From 19e0fb7955e6192b9642ee0fe1ce04133965e50e Mon Sep 17 00:00:00 2001
From: snipe <snipe@snipe.net>
Date: Fri, 1 Mar 2024 12:25:14 +0000
Subject: [PATCH] Reverting CSP change

Signed-off-by: snipe <snipe@snipe.net>
---
 app/Http/Middleware/SecurityHeaders.php | 4 ++--
 1 file changed, 2 insertions(+), 2 deletions(-)

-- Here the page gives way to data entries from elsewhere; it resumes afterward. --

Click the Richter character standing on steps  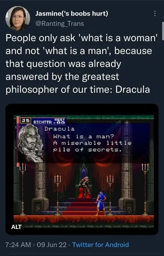pyautogui.click(x=101, y=203)
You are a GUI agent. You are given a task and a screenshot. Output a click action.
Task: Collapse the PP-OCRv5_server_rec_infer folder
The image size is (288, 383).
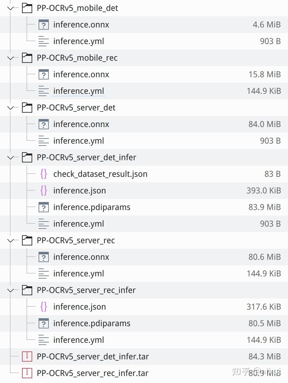11,290
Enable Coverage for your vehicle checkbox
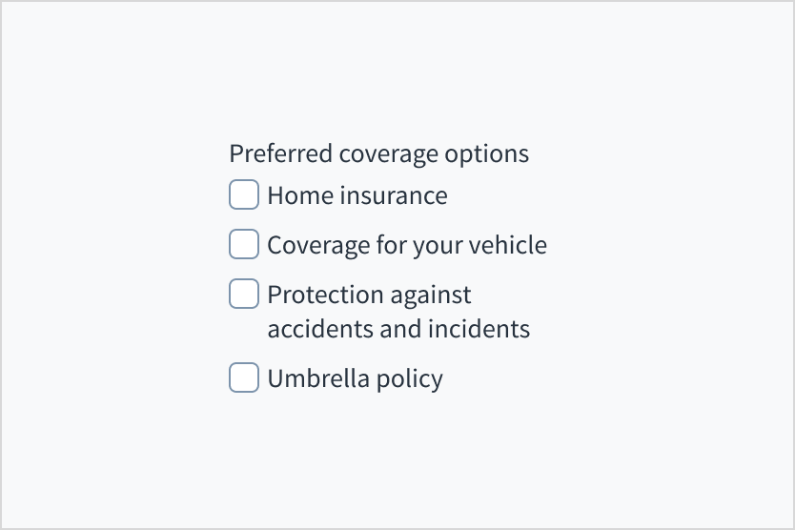The width and height of the screenshot is (795, 530). [x=244, y=244]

diff --git a/app/Http/Middleware/SecurityHeaders.php b/app/Http/Middleware/SecurityHeaders.php
index af13156da5..25f0461fcf 100644
--- a/app/Http/Middleware/SecurityHeaders.php
+++ b/app/Http/Middleware/SecurityHeaders.php
@@ -83,8 +83,8 @@ class SecurityHeaders
 
         if ((config('app.debug') != 'true') && (config('app.enable_csp') == 'true')) {
             $csp_policy[] = "default-src 'self'";
-            $csp_policy[] = "style-src 'self'";
-            $csp_policy[] = "script-src 'self'";
+            $csp_policy[] = "style-src 'self' 'unsafe-inline'";
+            $csp_policy[] = "script-src 'self' 'unsafe-inline' 'unsafe-eval'";
             $csp_policy[] = "connect-src 'self'";
             $csp_policy[] = "object-src 'none'";
             $csp_policy[] = "font-src 'self' data:";